A few choices seemed to stand out, most notably Keystone.js and Strapi. We gave both of these frameworks a try and decided to proceed with Strapi because it had a smoother and more user-friendly admin interface. The developer experience was not bad either. Building content-types took only a couple of minutes (that is, of course, if you know your way around the toolset). It felt carefully thought-out. The biggest issue, however, was that writing in this framework proved to be unstable on Windows platforms.
After we hit a wall with Strapi, we gave Keystone.js a try.

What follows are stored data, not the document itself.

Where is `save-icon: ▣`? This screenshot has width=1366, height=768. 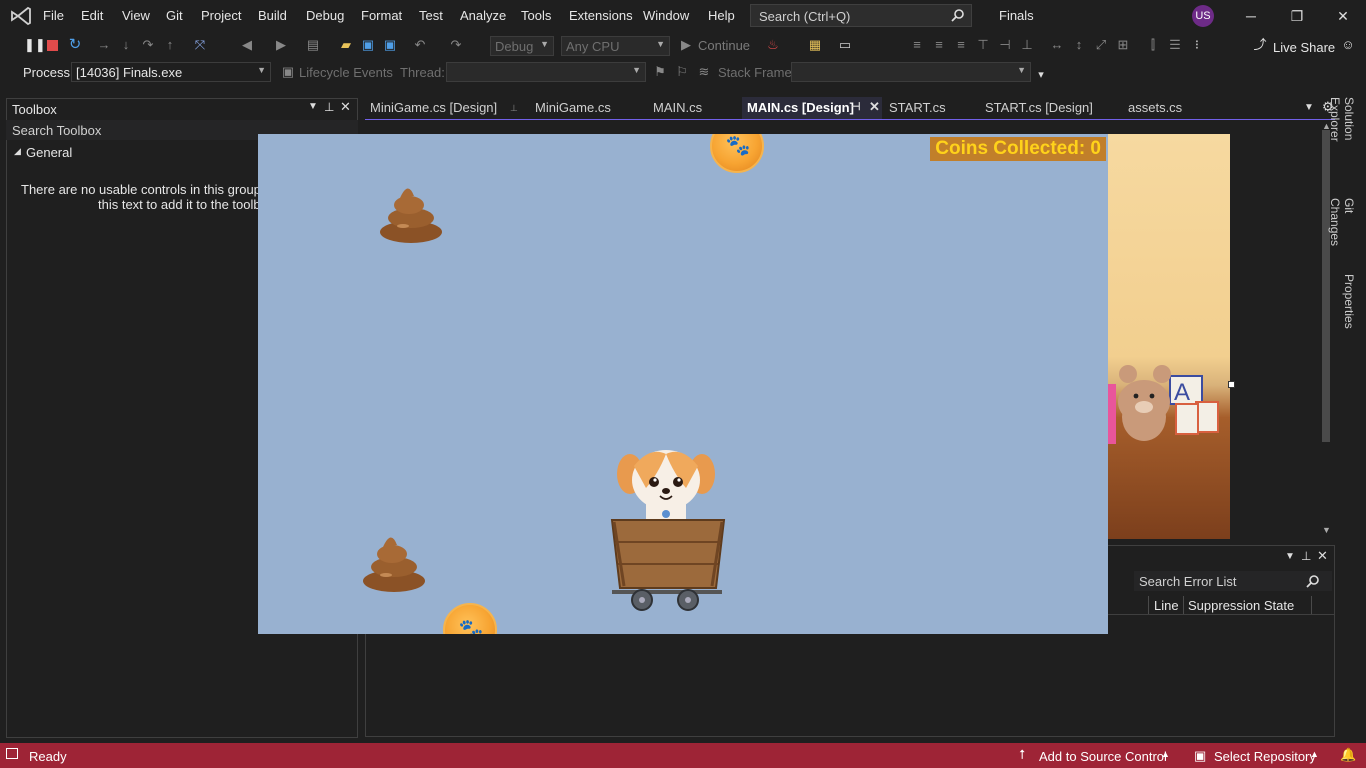 save-icon: ▣ is located at coordinates (368, 45).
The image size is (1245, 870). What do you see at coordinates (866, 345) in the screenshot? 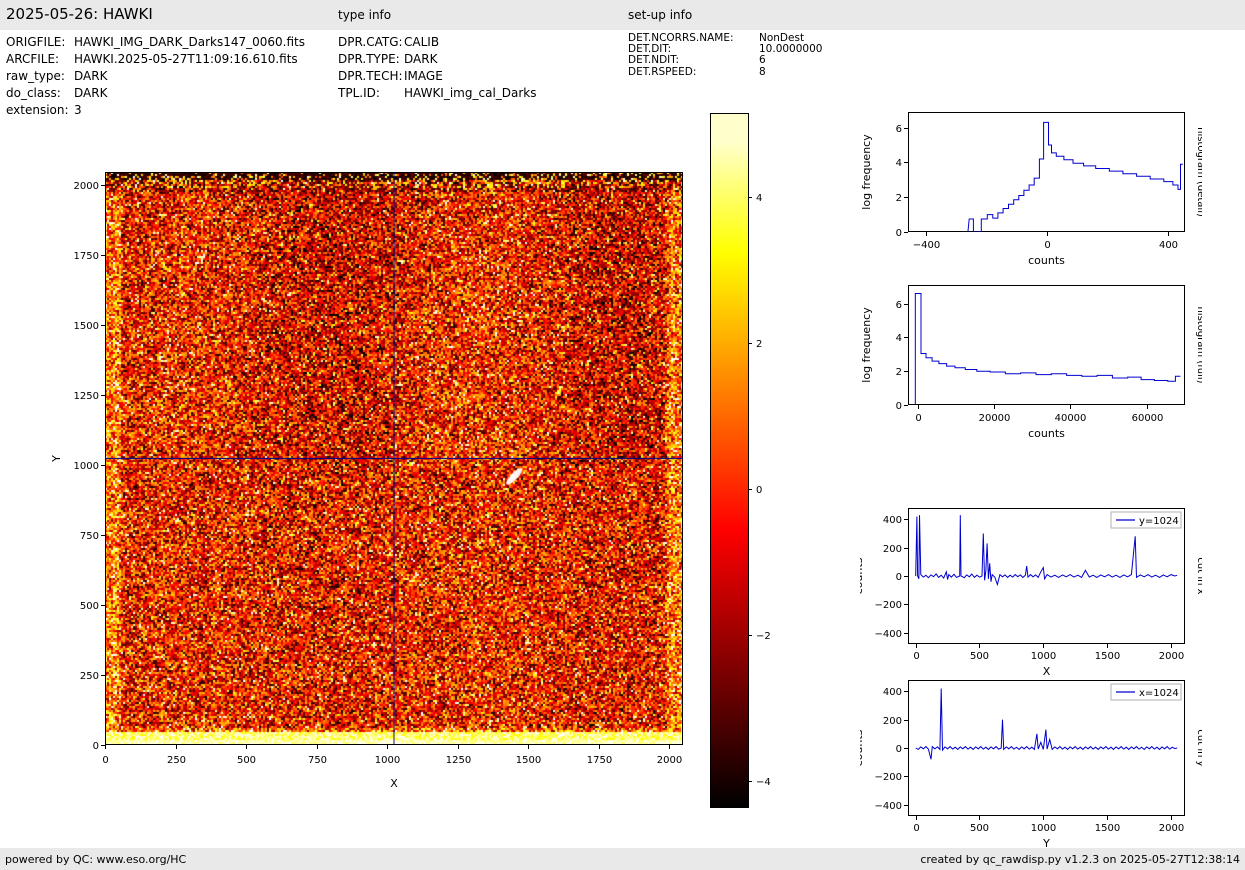
I see `y-axis-label: log frequency` at bounding box center [866, 345].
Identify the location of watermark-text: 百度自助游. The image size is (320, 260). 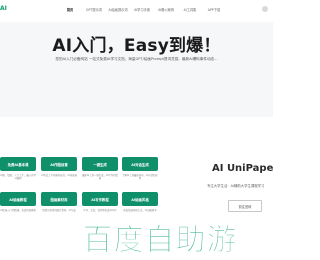
(160, 240).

It was just as easy to create content-types in Keystone.js, as it was in Strapi. You had more control over writing your RESTful API endpoints, and the community around it seemed to be bigger. Unfortunately, we saw that the active maintenance was at a stand-still, with version 2 being in sort of a limbo, waiting for active maintainers, and version 3 is still nowhere in sight. Unwilling to expose ourselves to unnecessary risks - we decided to pass on Keystone.js as well.
Since the website was intended to have a blog section, we knew we needed to find an SEO-friendly CMS. With React being the client-side framework, it meant the indexing for search engines would be an issue. Most notably for dynamic blog pages that come from the CMS.

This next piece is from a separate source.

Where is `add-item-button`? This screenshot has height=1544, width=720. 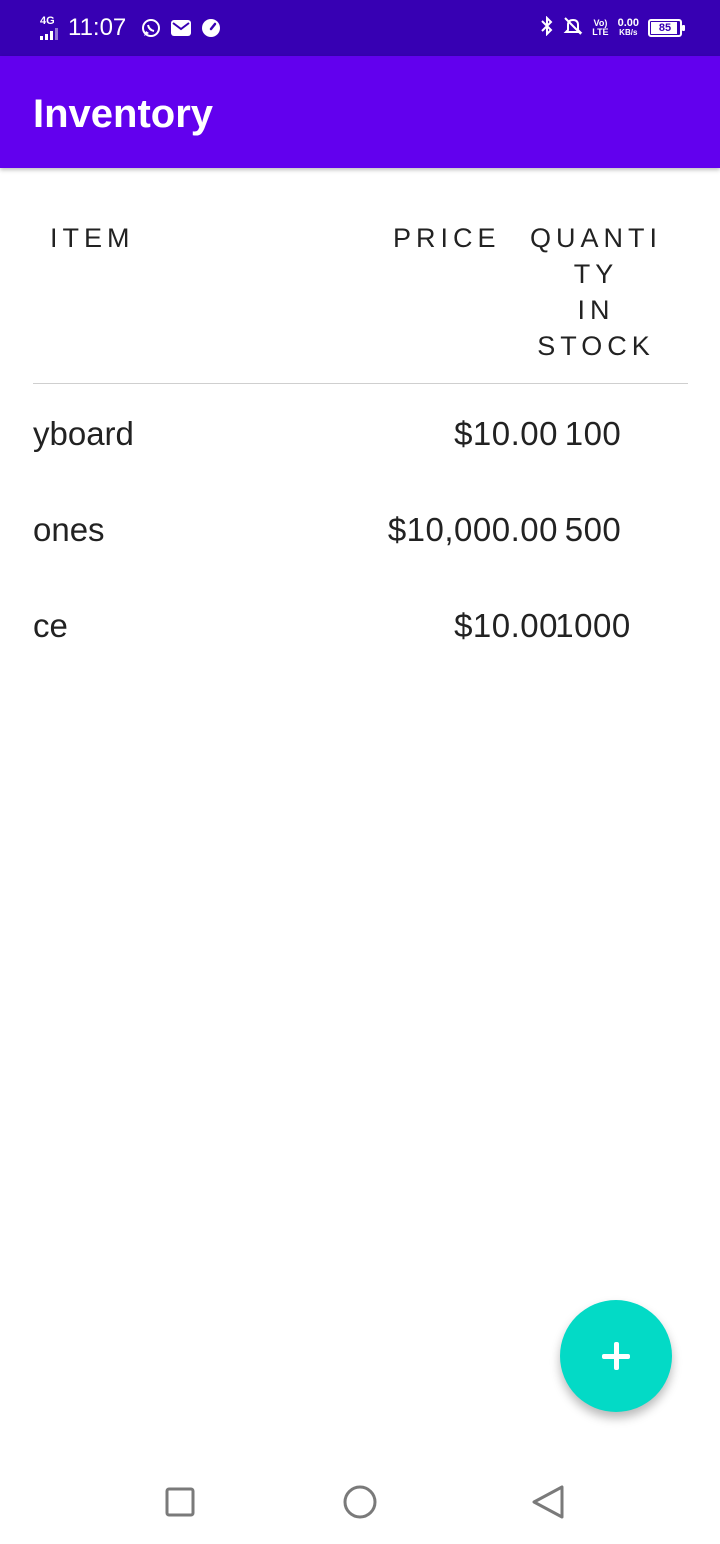
add-item-button is located at coordinates (616, 1356).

So we knew we needed a server-side rendering (SSR) solution for our React application. Two most well-known frameworks for this specific case are Gatsby and Next.js. Our developers had previously worked in Next.js, so it was a no-brainer. In the end, it turned out to be a great decision, since we ended up building a mailing microservice on the same server. The flexibility in choosing, and building a custom Node back-end of Next.js seemed so apparent at this point. Of course, the server we used was built with Express. And it handles the routing for client-side pages, as well as the back-end REST endpoints.
There is, however, another part of the equation that required additional thinking when doing SSR: the styles, of course. CSS is also a first-class citizen in these types of scenarios, and in order to avoid common flashes of unstyled content, we need to render our styles on the server as well. As with everything regarding CSS, there are already existent solutions. CSS-in-JS is most commonly used in these scenarios because then the styles can be flushed to the head and rendered along with the rest of the markup. Next.js provides similar possibilities, but some CSS-in-JS libraries are harder to implement with it than others. We opted for using Emotion, a library whose 10th version came with default support for SSR. This probably saved us much trouble and initial configuration in order to integrate CSS-in-JS.

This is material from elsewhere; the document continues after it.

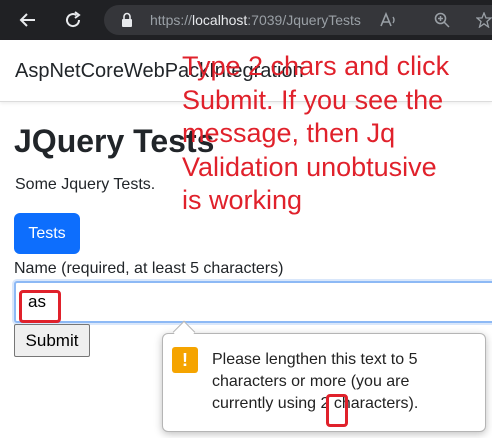  What do you see at coordinates (185, 360) in the screenshot?
I see `warning-icon: !` at bounding box center [185, 360].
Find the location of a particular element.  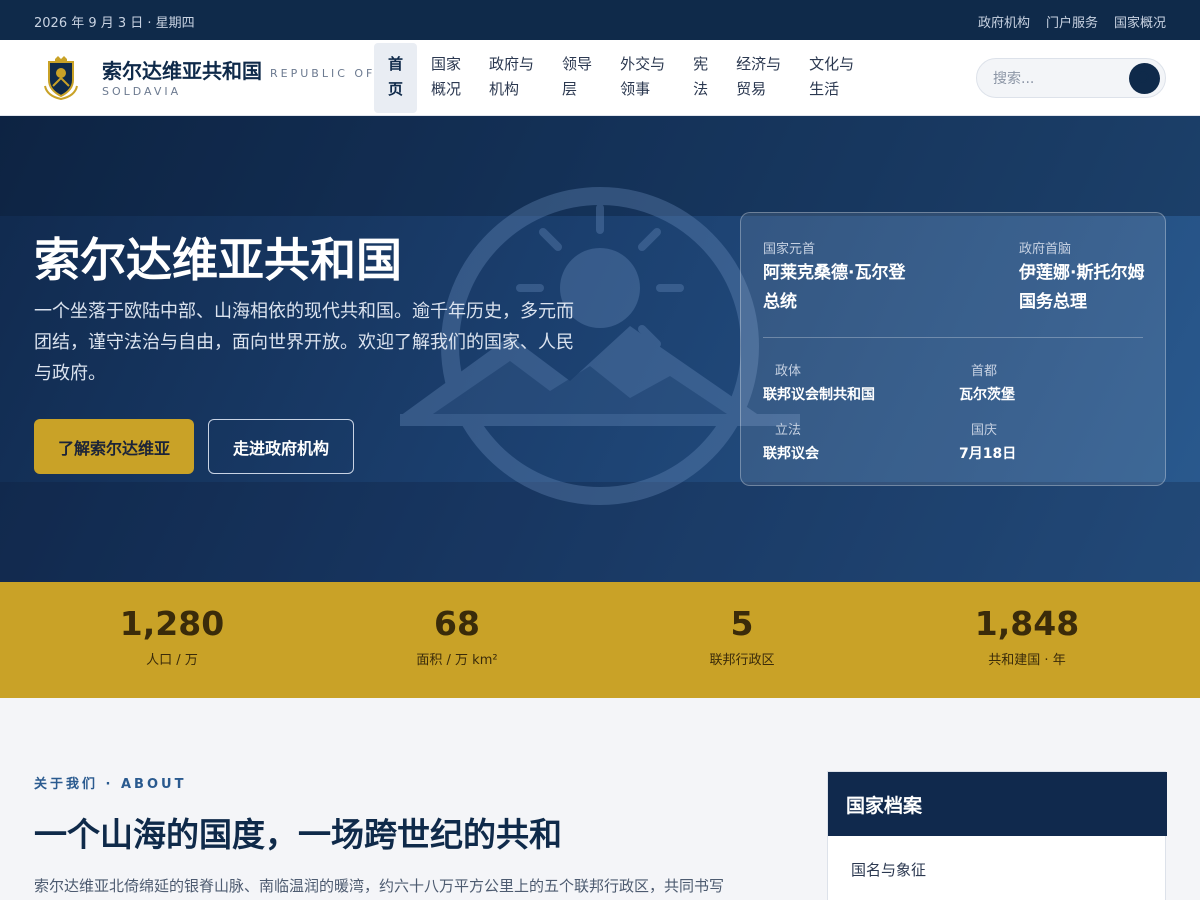

nav-item-home: 首 页 is located at coordinates (396, 78).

There were a lot of benefits that came with using this style library. Styles are encapsulated in the components, meaning there are no conflicting styles on the page. This helped us with code reusability, and it will also help us scale the website in the future, if necessary. It was an outstanding experience overall.
We are very happy with the outcome of the work we did on this application. It was a learning opportunity in a lot of ways. This specific project serves as a reminder that good research and proper planning are the pillars of quality work. The application is really performant, and we think the user experience is outstanding. Although you’ve probably experienced this yourself seeing as you’re here reading this article. We aim to provide the best software products possible, and with this, we’re sure we did just that.